Home > Identity Access Management > [IAM] Explaining Security Assertion Markup Language ( SAML 2.0 )

[IAM] Explaining Security Assertion Markup Language ( SAML 2.0 )

What is SAML?

Security Assertion Markup Language (SAML) is an open standard federation protocol.

  • SAML was introduced in 2001
  • SAML 2.0 superseded SAML in 2005

SAML protocol is used for authentication (AUTHN), and authorization (AUTHZ), and is often used for SSO (Single Sign-on) to web-based applications.

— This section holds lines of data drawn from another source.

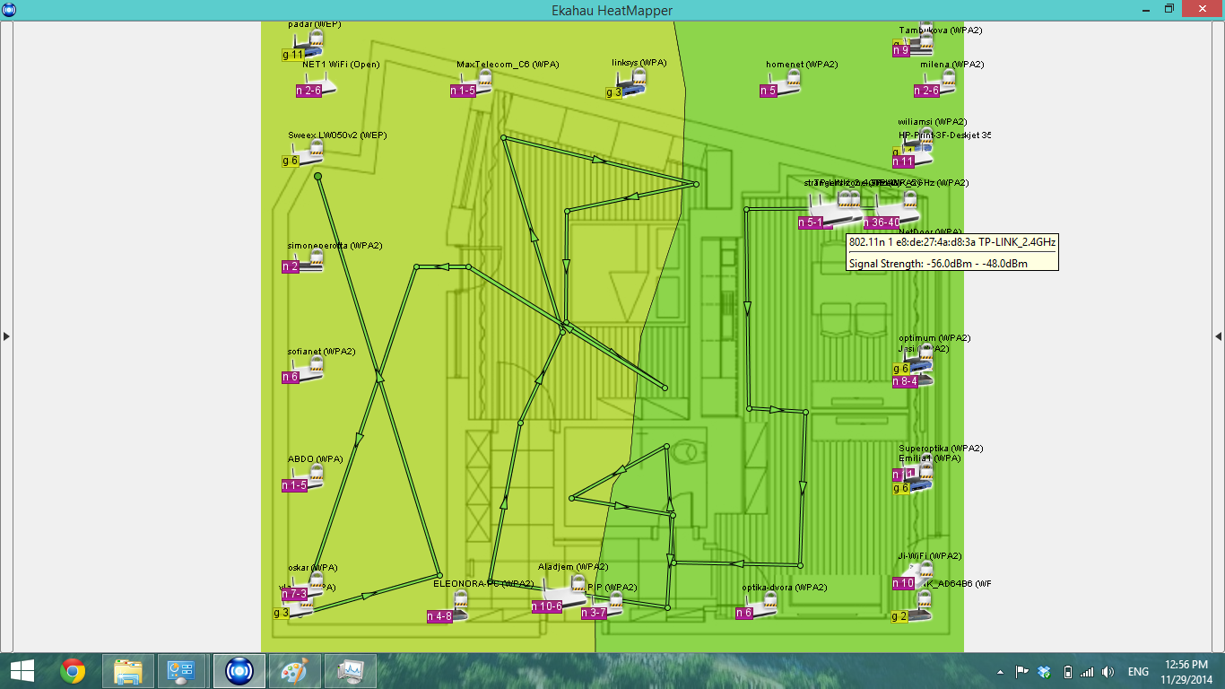1225x689 pixels.
Task: Show hidden system tray icons
Action: 1000,671
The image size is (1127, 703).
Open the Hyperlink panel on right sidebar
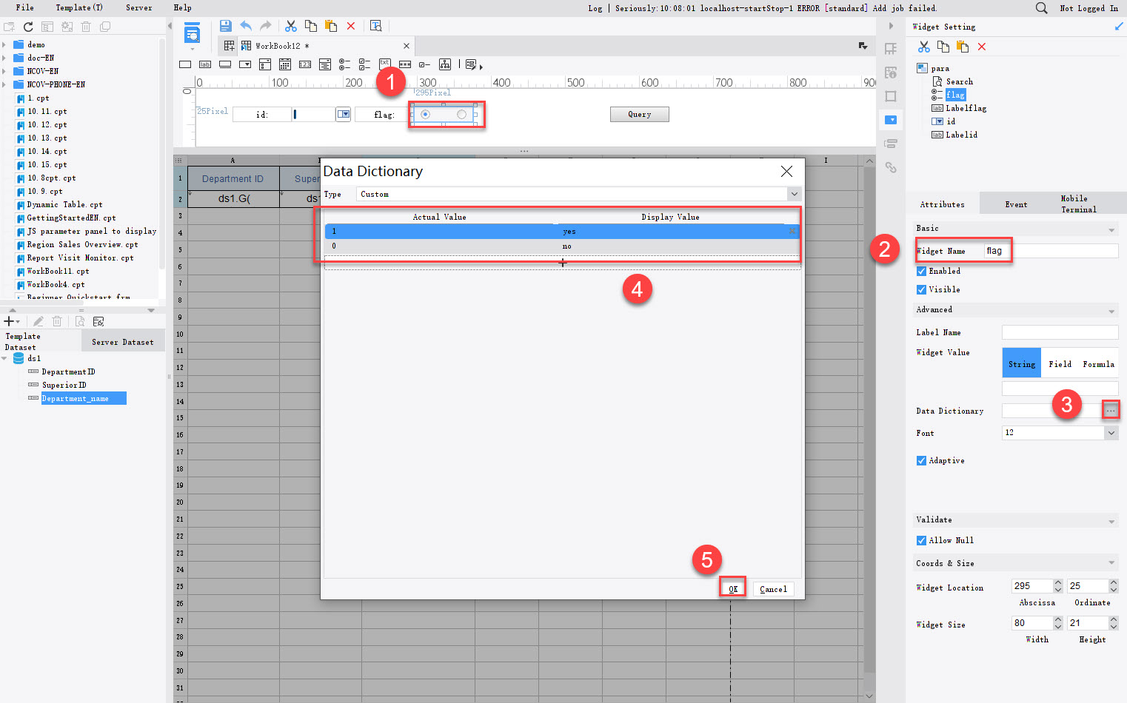tap(891, 168)
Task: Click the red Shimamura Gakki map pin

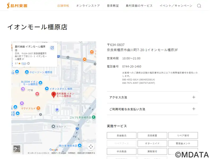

The SAML specification defines three entities or roles:

  1. The principal : typically a human user or USER Agent, such as a user’s internet browser
  2. Identify Provider (IdP)
  3. Service Provider (SP) : application or service your trying to access

A SAML federation is established (trust relationship)  between the SP and IdP for SAML to work.

How SAML works

  1. User request access to SP
  2. SP must first authenticates with IdP
    1. Once user is successfully authenticated, Idp generates a SAML assertion
    2. The SAML assertion is then sent to the SP (trusted)
  3. Based on SAML assertion, SP makes a access control decision to decide to perform the service for the user.
    1. Since SP trusts the IdP,  it will validates the assertion.
    2. Once SP authenticated to IdP, can SSO to other applications.

SAML flow:

  • The IdP knows about your users and their attributes. The SP has its own knowledge about the users.
  • When IdP generates an assertion, it populates with a user identifier (UID), and sends over to SP.
    • IdP signs the assertion, so SP can verify the issuer of the assertion (trusted party)
  • If successful, SP will read the UID and attempt to map session to the user in it’s inventory.
    • IDP and SP meta data (XML file) exchange establishes the trust or federation
    • The meta is contained in the XML (settings, configurations, and certificate of system)
    • IdP dictates  UID and SP must agree so SAML assertion can be mapped to user object at SP
      • For example if email address is used as user id, SP and IdP must be configured to match to allow access.

SAML initiation flow:

There are two primary initiation SAML flows:

  1. IDP-Initiated flow.
    1. User starts by accessing the IDP
    2. IDP prompt’s user for authentication via User Agent to request service
    3. If authorized, IDP creates SAML assertion
    4. Using user agent > assertion is sent to SP via Post message (transport mechanism)
    5. SP verifies the SAML assertion and maps it to a user in its inventory
    6. SP than starts the session
  2.  SP-Initiated flow
    1. User starts by reaching out to SP
    2. SP will redirect to User Agent for authentication against IDP (Request for authentication)
    3. Once validated, IDP will generate assertion
    4. IDP sends assertion to SP  (IDP > User Agent > SP)
    5. SP than starts the session
Categories: Identity Access Management Tags:
  1. No comments yet.
  1. No trackbacks yet.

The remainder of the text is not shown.